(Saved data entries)
=== Section Start ===

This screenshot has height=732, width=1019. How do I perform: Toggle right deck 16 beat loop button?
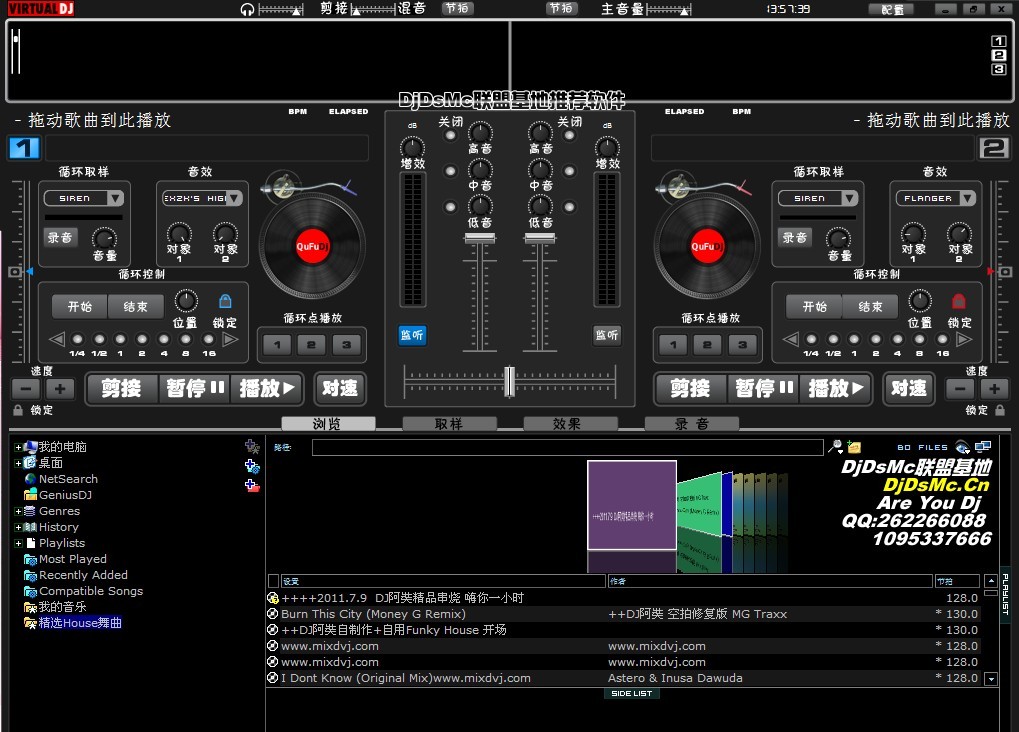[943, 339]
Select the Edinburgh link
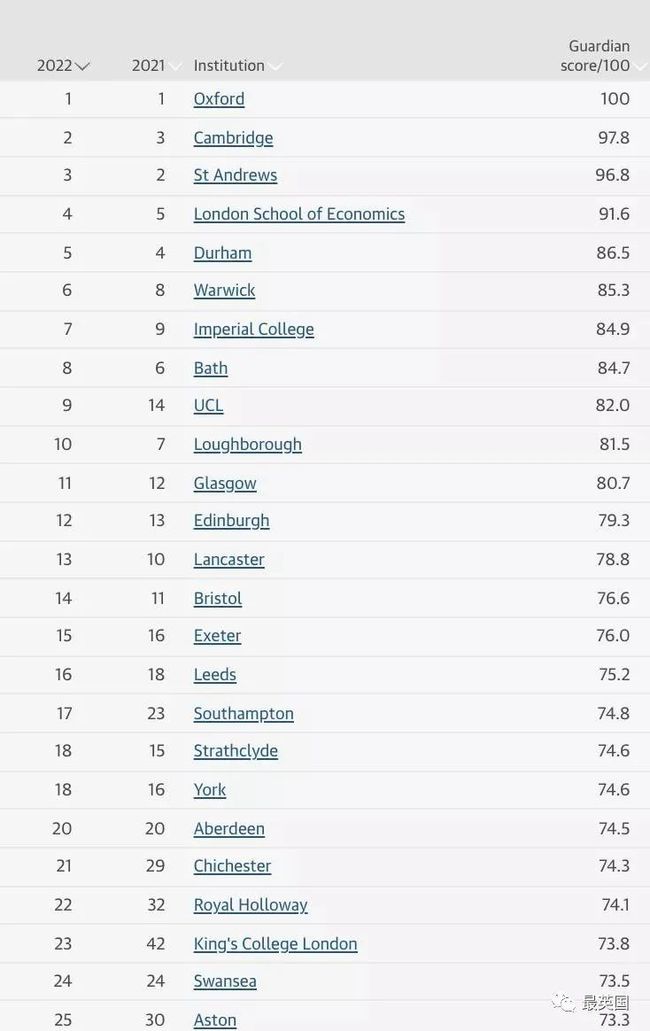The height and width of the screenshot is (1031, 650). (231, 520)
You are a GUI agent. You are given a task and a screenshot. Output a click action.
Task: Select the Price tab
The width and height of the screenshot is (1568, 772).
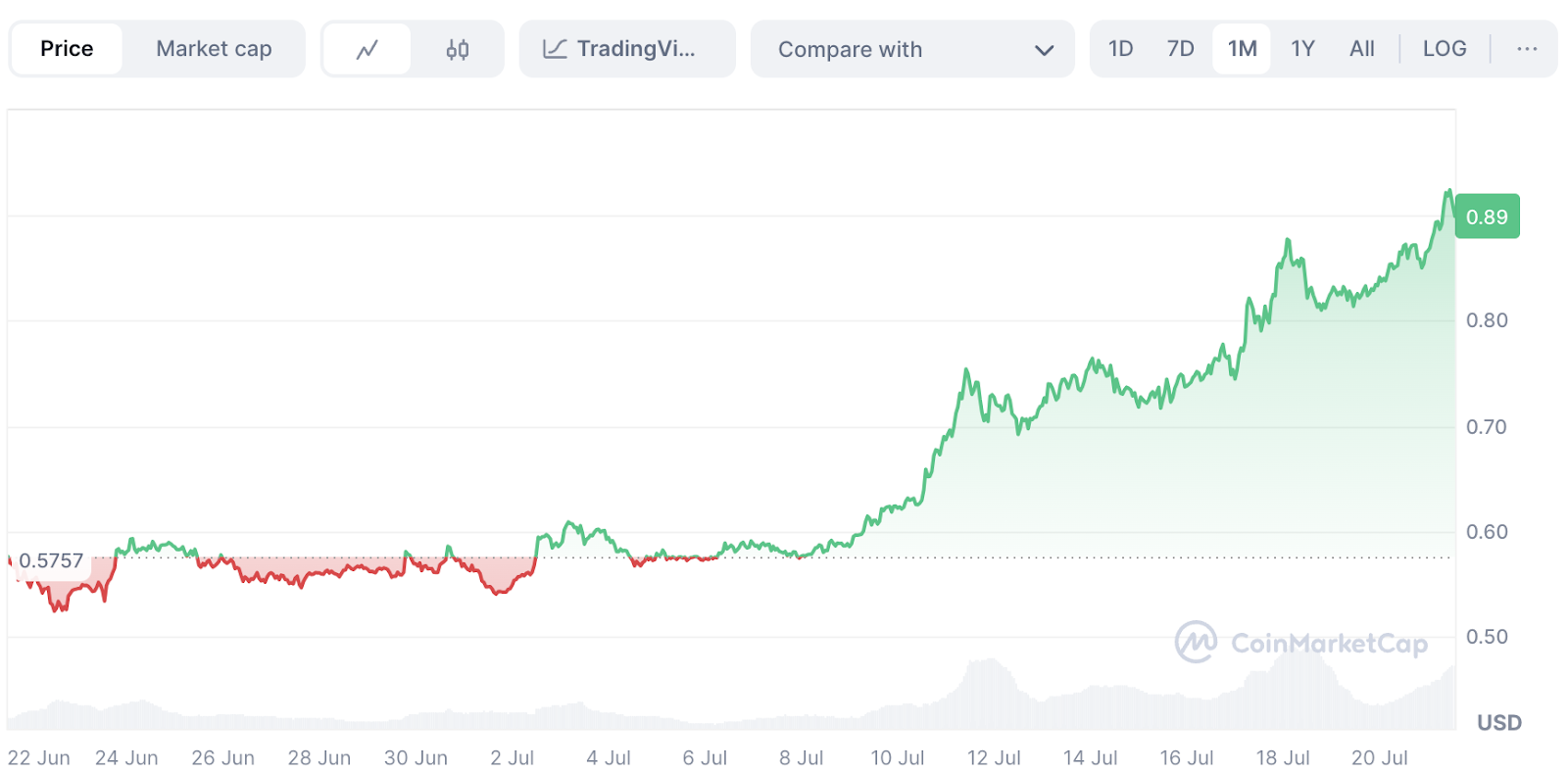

=== Section End ===

• _What the task requires_
Every record above must be copied exactly, and no picture may appear in the copy.

• _Result of this exercise_
This screenshot has height=732, width=1019. How do I perform: Toggle right deck 16 beat loop button?
[943, 339]
Select the Edinburgh link
The height and width of the screenshot is (1031, 650). (231, 520)
You are a GUI agent. You are given a task and a screenshot. Output a click action.
Task: Select the Price tab
The width and height of the screenshot is (1568, 772).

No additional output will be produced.